Stored data entries
-*-

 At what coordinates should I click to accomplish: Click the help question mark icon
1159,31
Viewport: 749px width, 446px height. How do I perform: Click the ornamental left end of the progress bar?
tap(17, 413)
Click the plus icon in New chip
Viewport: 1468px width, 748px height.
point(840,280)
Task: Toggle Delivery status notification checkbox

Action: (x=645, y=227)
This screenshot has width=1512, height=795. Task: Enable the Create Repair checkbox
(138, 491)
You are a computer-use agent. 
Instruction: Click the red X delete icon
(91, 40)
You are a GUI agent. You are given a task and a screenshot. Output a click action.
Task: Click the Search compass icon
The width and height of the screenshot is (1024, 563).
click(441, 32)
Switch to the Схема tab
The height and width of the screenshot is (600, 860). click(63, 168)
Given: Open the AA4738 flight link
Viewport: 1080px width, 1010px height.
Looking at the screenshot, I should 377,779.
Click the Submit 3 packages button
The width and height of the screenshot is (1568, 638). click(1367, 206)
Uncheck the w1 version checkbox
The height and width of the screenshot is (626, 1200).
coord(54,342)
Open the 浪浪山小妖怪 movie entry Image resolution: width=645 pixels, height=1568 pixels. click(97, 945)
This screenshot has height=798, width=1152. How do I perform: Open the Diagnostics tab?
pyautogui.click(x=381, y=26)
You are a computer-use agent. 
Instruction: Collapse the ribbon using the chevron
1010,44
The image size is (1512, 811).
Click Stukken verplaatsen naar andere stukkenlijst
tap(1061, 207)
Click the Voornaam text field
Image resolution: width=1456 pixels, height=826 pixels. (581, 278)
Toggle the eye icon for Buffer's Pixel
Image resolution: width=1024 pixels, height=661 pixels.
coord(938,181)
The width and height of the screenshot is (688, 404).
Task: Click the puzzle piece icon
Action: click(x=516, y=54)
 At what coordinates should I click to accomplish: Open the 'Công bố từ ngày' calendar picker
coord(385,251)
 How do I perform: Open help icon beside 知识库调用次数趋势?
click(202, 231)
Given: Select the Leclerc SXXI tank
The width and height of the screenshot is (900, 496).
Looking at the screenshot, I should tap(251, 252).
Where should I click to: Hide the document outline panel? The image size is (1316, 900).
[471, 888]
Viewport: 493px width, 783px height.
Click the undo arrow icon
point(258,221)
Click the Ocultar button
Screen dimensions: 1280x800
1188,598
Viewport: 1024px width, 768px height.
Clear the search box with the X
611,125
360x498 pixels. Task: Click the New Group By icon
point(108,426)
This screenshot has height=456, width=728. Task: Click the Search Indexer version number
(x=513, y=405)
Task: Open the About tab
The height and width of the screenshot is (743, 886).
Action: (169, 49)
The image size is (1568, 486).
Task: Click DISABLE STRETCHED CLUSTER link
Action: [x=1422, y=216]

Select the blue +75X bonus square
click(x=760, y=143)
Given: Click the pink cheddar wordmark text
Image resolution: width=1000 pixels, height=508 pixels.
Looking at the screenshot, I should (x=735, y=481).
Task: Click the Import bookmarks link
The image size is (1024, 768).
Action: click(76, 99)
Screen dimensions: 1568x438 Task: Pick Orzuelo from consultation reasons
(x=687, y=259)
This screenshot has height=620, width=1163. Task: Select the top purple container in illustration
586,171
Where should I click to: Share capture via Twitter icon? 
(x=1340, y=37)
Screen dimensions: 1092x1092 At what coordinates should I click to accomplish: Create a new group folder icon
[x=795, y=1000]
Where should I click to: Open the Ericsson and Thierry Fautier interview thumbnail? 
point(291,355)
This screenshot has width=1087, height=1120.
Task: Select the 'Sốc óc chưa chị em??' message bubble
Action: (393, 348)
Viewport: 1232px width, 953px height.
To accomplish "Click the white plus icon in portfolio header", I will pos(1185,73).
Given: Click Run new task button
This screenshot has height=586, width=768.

-*-

Set down exactly, and only, the lines of the data above from the line containing "Given: Click Run new task button" through the last one.

Given: Click Run new task button
This screenshot has height=586, width=768.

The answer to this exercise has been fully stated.